REQUIRED TASKS:
a. Answer these questions from the excerpt on object-oriented programming:
(i) Which two languages does it credit with bringing OOP into the mainstream in the mid-to-late 80’s?
(ii) In CFML, which element of a query is updated at each iteration?
(iii) What does it say is rarely true of code that mutates collections in place or generates side effects?
b. Extend the excerpt on object-oriented programming beyond its final question.

SOURCE EXCERPT:
···
I learned old-fashioned imperative procedural programming first. I learned BASIC, assembly language, Pascal and later COBOL and FORTRAN. Although OOP has its roots back in the 50’s and 60’s (ironically, with Lisp, just like FP has its roots in Lisp), it didn’t really go mainstream until the mid-to-late 80’s with the arrival of Eiffel and C++. I learned a lot of FP during the 80’s but since it wasn’t going mainstream and OOP was, I switched horses to stay employable. By the time Java appeared, OOP had become the default “standard” way to build software, even though C++ and Java were not at all what Alan Kay had in mind when he coined the phrase “object-oriented”.

What most developers know as modern OOP focuses on polymorphism, inheritance, encapsulation and objects that have both state and behavior bundled together. You construct an object with its initial state. You run a bunch of methods on it, interacting with other objects, to modify its state, and then you query the object to get that state back out.

A common idiom in the OOP world for collections is an iterator. In CFML this shows up in query objects. As you loop over the iterator, it changes its state to refer to successive elements of the underlying collection. A CFML query refers to successive rows of the result set as you loop over it and the currentrow element is updated at each iteration. Instead of a result set looking like a sequence of rows, we’re used to looking at a snapshot of the “current row” – and that’s what iterators do to us for collections as well.

In addition, instead of processing collections holistically to produce either new collections or specific results, we’re using to iterating through the elements and either modifying them in place or performing side effecting operations along the way.

What makes this problematic is that you can’t then easily run this code concurrently to take advantage of multiple cores: code that mutates collections in places or generates side effects is rarely thread safe.

In other words, mutable state is bad.

What about OOP’s other basic tenets?
···
INFORMATION SHOWN:

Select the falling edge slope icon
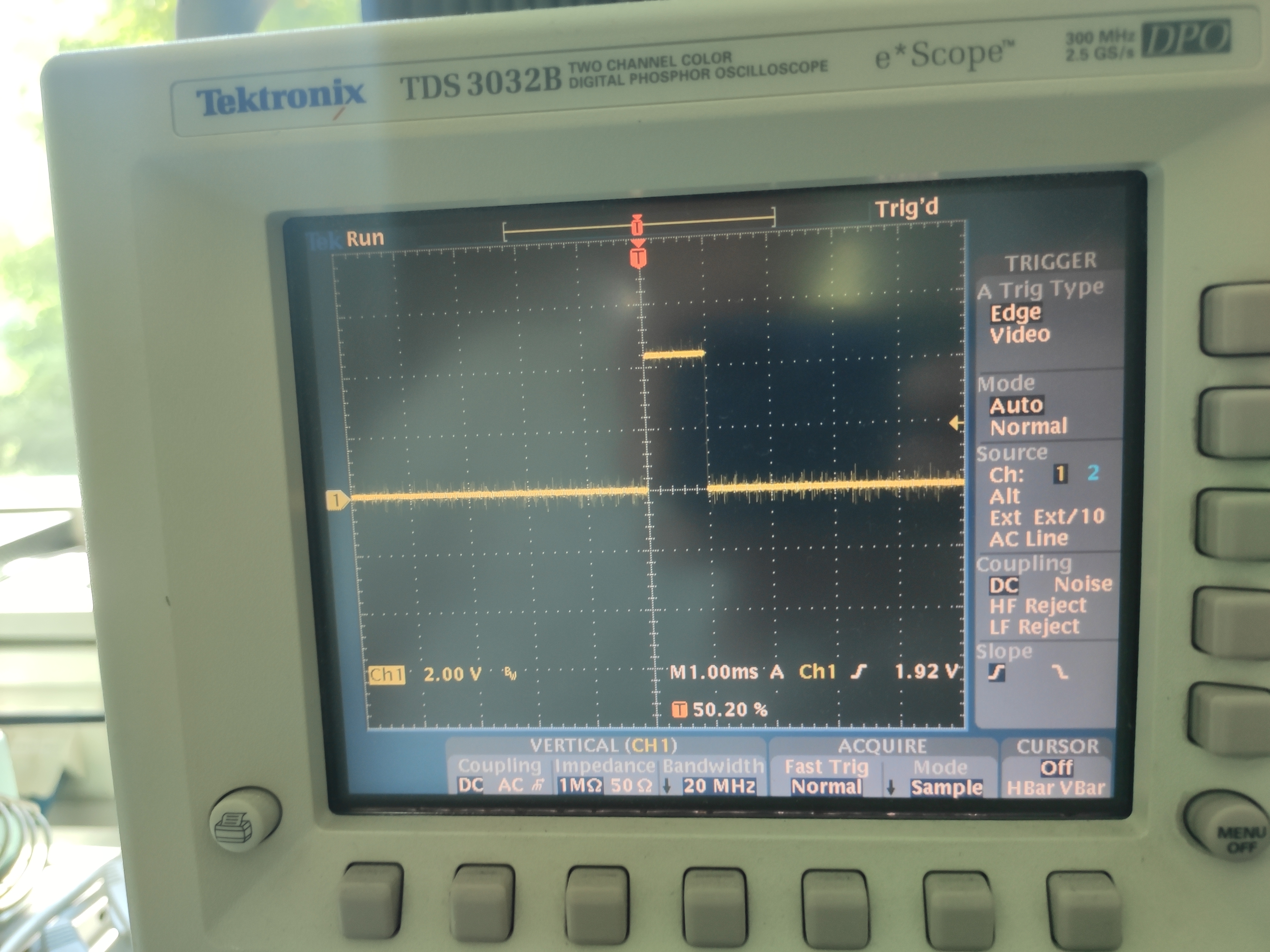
···
FINAL ANSWERS:
a.
(i) Eiffel and C++
(ii) The currentrow element
(iii) It is rarely thread safe.

b.
Why do you encapsulate data? The primary reason is so that you can control mutation of that data. If your data is immutable, encapsulation is no longer needed for that. The other argument for encapsulation is so that you can change the representation of the state without affecting your clients. In a functional world, if you change your representation, you can always provide a function that transforms it to the original structure and then simply compose that transformation with any client function that needs to access it. That composed client + transform can be refactored away over time as the client transitions to the new API. In other words, your data is your API and there’s no need to encapsulate it (at least, not for the traditional OOP reasons).

Inheritance? Inheritance exists in OOP because the notion of data types is inherently tied to classes and objects. Inheritance represents a strong coupling between an implementation and an interface or between one implementation and another related implementation. It exists because there’s no way to separate out the notion of data types and their relationships from the class implementation relationships. Needless to say, in a functional world, you can choose to have relationships between data types as you need them, without being forced to create relationships between data representations. In Clojure, in particular, you can create hierarchies of types independent of any data and use those to guide function call dispatching.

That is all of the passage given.